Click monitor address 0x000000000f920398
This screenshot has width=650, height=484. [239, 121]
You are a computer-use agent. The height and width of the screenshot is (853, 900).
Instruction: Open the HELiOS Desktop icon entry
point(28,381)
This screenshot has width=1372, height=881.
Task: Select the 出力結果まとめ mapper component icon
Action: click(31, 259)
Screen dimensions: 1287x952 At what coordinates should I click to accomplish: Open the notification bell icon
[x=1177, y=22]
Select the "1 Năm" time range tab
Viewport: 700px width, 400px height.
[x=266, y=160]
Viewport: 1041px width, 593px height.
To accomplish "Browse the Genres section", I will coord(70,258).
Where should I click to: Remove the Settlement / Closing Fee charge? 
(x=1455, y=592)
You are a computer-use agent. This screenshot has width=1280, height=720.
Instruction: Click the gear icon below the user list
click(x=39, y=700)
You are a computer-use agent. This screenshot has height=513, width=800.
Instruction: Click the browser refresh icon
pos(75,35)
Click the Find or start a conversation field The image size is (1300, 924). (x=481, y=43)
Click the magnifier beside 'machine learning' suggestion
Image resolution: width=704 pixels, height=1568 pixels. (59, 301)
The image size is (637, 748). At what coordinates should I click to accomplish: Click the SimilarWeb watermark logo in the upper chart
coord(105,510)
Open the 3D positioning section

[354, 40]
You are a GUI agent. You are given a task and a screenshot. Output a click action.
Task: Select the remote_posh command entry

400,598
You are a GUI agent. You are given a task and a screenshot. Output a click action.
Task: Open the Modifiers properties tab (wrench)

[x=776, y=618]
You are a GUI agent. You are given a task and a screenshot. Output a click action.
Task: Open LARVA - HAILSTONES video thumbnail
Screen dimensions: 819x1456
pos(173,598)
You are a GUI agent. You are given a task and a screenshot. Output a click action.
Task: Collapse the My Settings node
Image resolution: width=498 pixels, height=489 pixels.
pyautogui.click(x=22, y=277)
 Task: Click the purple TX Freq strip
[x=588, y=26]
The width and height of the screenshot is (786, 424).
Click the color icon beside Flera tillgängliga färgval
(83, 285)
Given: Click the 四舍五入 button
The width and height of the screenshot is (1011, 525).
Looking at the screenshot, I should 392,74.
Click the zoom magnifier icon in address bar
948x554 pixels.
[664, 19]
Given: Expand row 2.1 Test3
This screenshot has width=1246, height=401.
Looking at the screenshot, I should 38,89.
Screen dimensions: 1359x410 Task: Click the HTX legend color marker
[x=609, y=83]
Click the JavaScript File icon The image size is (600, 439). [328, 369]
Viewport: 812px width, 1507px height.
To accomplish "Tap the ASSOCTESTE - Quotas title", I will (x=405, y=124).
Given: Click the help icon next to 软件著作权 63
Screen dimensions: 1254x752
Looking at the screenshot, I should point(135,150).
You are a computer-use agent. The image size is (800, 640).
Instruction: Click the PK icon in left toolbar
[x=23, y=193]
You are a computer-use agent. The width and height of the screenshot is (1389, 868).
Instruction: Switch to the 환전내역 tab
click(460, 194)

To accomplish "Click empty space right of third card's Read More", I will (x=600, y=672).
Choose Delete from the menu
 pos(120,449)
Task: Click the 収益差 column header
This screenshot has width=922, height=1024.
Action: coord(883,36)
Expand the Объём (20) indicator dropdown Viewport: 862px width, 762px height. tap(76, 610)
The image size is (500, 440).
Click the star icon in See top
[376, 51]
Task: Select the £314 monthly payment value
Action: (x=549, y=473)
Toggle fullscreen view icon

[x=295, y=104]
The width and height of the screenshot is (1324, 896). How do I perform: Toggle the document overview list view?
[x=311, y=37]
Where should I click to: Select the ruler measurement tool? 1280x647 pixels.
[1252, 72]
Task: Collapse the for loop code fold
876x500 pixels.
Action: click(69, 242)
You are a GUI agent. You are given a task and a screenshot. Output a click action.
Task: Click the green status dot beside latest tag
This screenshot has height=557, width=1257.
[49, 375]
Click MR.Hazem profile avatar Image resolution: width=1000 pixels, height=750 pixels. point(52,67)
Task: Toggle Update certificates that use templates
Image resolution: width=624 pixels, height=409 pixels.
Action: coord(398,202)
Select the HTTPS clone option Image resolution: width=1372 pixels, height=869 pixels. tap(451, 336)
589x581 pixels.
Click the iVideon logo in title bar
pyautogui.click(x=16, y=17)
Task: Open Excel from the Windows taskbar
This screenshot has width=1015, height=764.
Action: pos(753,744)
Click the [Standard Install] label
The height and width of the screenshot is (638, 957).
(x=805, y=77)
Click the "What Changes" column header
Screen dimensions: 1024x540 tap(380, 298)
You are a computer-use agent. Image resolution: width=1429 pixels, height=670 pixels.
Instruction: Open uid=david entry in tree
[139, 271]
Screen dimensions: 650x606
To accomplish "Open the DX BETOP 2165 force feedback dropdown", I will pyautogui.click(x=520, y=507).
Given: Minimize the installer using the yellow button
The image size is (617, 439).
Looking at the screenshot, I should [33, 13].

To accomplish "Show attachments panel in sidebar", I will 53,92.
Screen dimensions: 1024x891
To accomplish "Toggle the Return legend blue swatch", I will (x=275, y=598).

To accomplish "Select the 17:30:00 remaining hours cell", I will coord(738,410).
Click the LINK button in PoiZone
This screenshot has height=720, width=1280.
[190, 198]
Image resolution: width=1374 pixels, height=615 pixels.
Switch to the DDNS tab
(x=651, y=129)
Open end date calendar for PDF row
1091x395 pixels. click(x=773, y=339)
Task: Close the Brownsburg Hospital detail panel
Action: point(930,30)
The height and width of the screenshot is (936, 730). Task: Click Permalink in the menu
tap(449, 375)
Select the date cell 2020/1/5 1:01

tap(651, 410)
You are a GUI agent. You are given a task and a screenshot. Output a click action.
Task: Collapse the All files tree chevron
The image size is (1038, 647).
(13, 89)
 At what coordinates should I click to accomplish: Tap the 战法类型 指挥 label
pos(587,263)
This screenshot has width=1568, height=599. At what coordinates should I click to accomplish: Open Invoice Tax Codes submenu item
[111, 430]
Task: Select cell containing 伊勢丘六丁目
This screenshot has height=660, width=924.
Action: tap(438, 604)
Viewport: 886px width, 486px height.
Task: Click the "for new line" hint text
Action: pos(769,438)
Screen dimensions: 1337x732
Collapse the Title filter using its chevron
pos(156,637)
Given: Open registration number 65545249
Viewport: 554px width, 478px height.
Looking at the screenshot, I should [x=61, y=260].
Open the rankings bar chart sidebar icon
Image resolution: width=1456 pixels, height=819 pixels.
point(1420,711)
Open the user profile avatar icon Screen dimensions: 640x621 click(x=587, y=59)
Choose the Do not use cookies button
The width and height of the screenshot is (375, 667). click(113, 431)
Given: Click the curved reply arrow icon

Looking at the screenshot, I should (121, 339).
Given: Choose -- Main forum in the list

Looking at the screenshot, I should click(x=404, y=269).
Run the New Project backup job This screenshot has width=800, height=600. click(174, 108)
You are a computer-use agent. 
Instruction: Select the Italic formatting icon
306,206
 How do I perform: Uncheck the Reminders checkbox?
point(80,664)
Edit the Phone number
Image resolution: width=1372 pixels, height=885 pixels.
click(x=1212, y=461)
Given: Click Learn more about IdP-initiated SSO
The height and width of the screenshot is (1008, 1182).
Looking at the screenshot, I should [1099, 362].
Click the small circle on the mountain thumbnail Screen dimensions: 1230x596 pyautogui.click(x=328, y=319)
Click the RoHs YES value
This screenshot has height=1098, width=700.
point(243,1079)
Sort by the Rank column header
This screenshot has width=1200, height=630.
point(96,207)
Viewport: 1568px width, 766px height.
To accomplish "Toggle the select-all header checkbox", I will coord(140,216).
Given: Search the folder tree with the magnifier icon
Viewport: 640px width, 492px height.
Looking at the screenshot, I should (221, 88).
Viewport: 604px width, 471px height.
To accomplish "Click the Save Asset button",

Assigned task: Your answer must be the lines from the one that contains "Viewport: 604px width, 471px height." through the last line of the entries above, copied exactly, with no other lines.

Completed task:
Viewport: 604px width, 471px height.
To accomplish "Click the Save Asset button",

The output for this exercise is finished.